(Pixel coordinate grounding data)
************

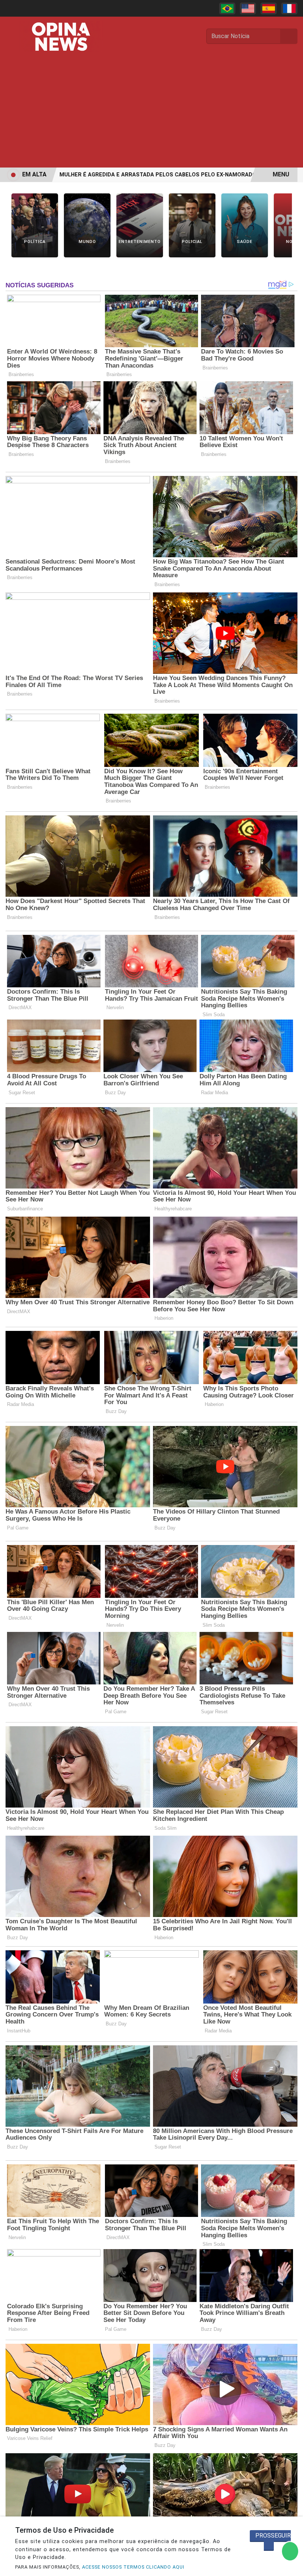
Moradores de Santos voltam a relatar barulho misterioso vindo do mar (149, 175)
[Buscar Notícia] (288, 36)
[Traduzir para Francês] (289, 8)
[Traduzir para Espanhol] (269, 8)
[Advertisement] (151, 112)
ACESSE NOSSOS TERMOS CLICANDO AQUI (133, 2567)
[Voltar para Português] (227, 8)
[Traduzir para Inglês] (248, 8)
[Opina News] (61, 36)
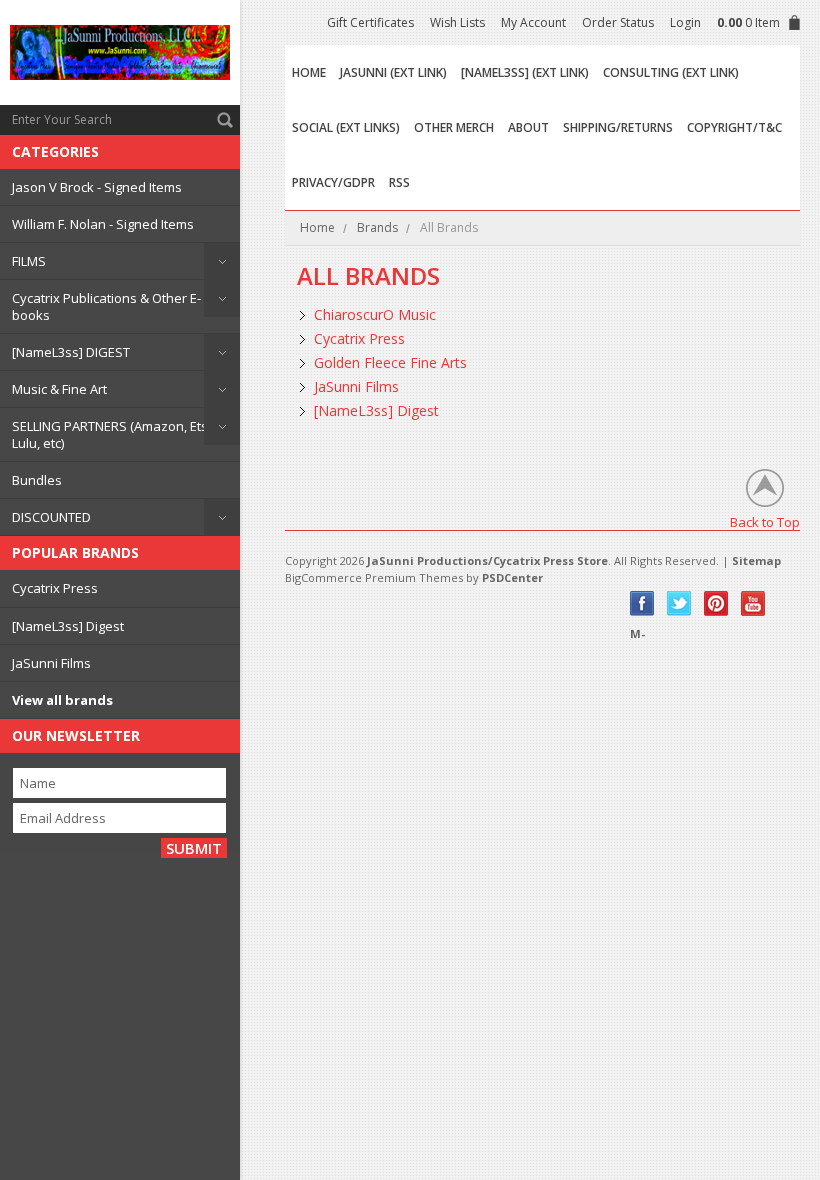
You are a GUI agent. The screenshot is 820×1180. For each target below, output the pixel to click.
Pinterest (716, 603)
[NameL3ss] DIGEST (71, 352)
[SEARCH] (225, 120)
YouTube (753, 603)
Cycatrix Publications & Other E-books (106, 306)
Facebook (642, 603)
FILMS (29, 261)
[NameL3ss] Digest (68, 626)
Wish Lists (457, 22)
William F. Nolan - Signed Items (103, 224)
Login (685, 22)
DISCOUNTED (51, 517)
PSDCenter (512, 577)
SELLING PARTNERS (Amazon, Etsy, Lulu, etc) (115, 434)
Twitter (679, 603)
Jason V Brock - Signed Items (97, 187)
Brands (377, 227)
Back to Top (765, 521)
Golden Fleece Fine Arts (390, 362)
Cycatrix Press (55, 588)
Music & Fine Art (59, 389)
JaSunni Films (51, 663)
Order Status (618, 22)
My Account (533, 22)
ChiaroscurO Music (375, 314)
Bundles (37, 480)
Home (317, 227)
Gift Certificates (370, 22)
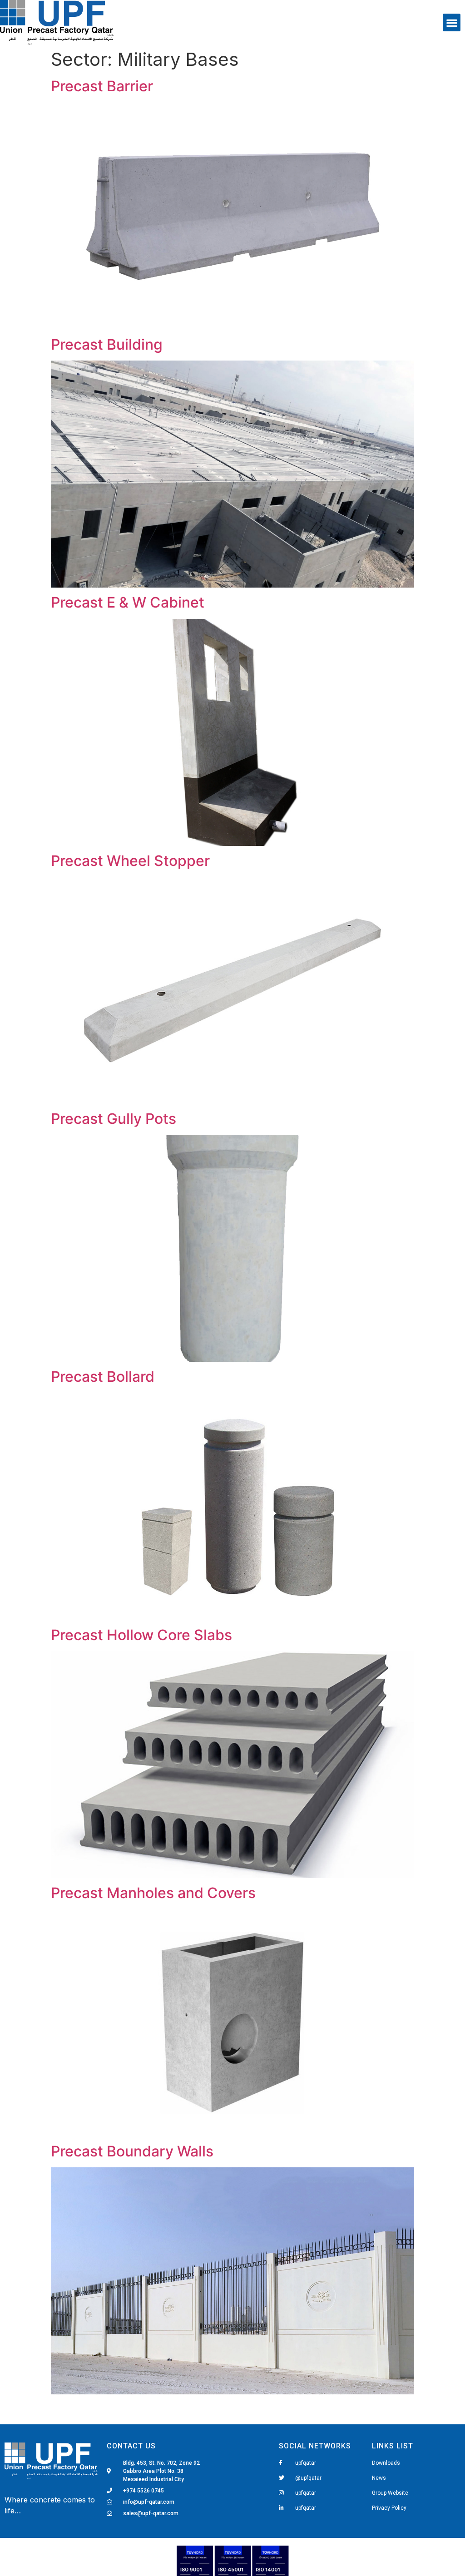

************

→ **EXERCISE DIRECTIONS**:
What is needed is every entry above, repeated exactly, with the pictures dropped.

→ **SOLVED EXERCISE**:
Moradores de Santos voltam a relatar barulho misterioso vindo do mar (149, 175)
[Buscar Notícia] (288, 36)
[Traduzir para Francês] (289, 8)
[Traduzir para Espanhol] (269, 8)
[Advertisement] (151, 112)
ACESSE NOSSOS TERMOS CLICANDO AQUI (133, 2567)
[Voltar para Português] (227, 8)
[Traduzir para Inglês] (248, 8)
[Opina News] (61, 36)
You are a GUI agent. The screenshot is 820×1180. For each target below, output the pixel to click.
Pinterest (716, 603)
[NameL3ss] DIGEST (71, 352)
[SEARCH] (225, 120)
YouTube (753, 603)
Cycatrix Publications & Other E-books (106, 306)
Facebook (642, 603)
FILMS (29, 261)
[NameL3ss] Digest (68, 626)
Wish Lists (457, 22)
William F. Nolan - Signed Items (103, 224)
Login (685, 22)
DISCOUNTED (51, 517)
PSDCenter (512, 577)
SELLING PARTNERS (Amazon, Etsy, Lulu, etc) (115, 434)
Twitter (679, 603)
Jason V Brock - Signed Items (97, 187)
Brands (377, 227)
Back to Top (765, 521)
Golden Fleece Fine Arts (390, 362)
Cycatrix Press (55, 588)
Music & Fine Art (59, 389)
JaSunni Films (51, 663)
Order Status (618, 22)
My Account (533, 22)
ChiaroscurO Music (375, 314)
Bundles (37, 480)
Home (317, 227)
Gift Certificates (370, 22)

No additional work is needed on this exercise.